SPD und FDP bringen gemeinsamen Antrag zur Vorbereitung von Bürgergutachten im Rahmen künftiger Remsecker Projekte auf den Weg
SPD und FDP bringen gemeinsamen Antrag zur Vorbereitung von Bürgergutachten im Rahmen künftiger Remsecker Projekte auf den Weg
Bürgerbeteiligung sei nicht erst seit dem Streit um Stuttgart 21 zu einem wichtigen Mittel der Lokal- und Kommunalpolitik geworden, schreibt Christiane Bilger in der Stuttgarter Zeitung vom 06. Dezember und führt in ihrem Artikel über verschiedene Projekte, mit denen Städte und Gemeinden im Landkreis auf den Mitgestaltungswillen der Menschen setzen, auch den gemeinsamen Antrag von SPD und FDP im Remsecker Gemeinderat an.

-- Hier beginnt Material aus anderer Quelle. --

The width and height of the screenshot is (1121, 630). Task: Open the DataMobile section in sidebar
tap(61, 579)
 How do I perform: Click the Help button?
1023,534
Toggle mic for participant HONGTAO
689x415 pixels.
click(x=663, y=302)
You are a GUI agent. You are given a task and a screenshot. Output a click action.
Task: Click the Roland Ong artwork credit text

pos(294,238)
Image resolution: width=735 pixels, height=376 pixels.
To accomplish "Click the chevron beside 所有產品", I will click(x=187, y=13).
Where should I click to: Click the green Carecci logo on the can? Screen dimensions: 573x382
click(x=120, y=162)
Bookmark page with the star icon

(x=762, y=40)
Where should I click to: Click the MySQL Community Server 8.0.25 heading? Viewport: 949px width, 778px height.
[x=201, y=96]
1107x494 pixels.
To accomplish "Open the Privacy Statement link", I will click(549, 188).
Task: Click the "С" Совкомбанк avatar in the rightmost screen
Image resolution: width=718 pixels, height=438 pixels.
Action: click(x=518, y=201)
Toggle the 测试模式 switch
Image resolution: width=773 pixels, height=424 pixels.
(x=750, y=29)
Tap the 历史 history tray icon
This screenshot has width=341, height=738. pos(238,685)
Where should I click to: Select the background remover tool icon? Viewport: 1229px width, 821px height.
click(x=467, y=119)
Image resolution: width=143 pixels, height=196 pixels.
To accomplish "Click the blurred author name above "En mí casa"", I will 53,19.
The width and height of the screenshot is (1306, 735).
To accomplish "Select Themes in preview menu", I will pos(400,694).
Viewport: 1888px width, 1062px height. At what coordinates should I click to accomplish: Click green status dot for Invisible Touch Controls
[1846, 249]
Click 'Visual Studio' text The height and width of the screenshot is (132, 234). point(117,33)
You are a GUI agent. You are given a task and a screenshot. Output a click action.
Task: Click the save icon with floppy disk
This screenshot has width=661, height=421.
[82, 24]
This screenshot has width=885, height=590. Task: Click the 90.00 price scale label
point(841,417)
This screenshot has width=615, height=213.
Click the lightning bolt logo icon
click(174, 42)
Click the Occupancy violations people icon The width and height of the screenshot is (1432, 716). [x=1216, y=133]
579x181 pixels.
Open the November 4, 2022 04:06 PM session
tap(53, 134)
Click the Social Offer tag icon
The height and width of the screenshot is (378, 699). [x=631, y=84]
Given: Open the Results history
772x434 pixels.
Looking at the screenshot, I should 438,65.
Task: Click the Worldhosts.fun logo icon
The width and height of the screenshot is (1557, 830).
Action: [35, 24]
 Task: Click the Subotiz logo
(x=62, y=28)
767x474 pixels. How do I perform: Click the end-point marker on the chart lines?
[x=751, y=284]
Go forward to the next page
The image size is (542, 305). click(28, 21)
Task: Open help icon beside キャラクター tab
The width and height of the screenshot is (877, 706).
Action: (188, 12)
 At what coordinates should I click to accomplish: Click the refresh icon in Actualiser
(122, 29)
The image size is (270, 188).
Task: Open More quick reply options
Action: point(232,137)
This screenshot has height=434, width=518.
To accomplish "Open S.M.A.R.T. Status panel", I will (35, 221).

Am 22.11.10 hatten wir beantragt, der Gemeinderat möge die Verwaltung beauftragen, dass zukünftig zu den in Remseck wichtigen kommunalpolitischen Fragestellungen sogenannte Bürgergutachten in Auftrag gegeben werden.
Bei einem Bürgergutachten handelt es sich um eine Stellungnahme, die von zufällig und repräsentativ ausgewählten Laien nach Anhörung von Fachleuten und ausführlicher Beratung erarbeitet wird.
Konkret stellen wir uns vor, dass bei den Planungen des Großprojektes Neue Mitte Remseck die Bürgerinnen und Bürger von Anfang an die Möglichkeit haben in einer eigenen Projektgruppe den Ideenwettbewerb der Architekten und den gemeinderätlichen Diskussionsprozess durch Meinungsbildung und Stellungnahmen zu begleiten und am Ende eine gutachterliche Empfehlung abzugeben.
Auch wenn die Verwaltung auf unseren Antrag zunächst etwas irritiert reagiert hat, sehen wir gute Chancen, Verwaltung und Gemeinderat davon zu überzeugen, dass sich dieser Weg der Bürgerbeteiligung lohnt und sich rechnet- auch und gerade weil er selbstverständlich nicht kosten- und aufwandsneutral zu haben ist.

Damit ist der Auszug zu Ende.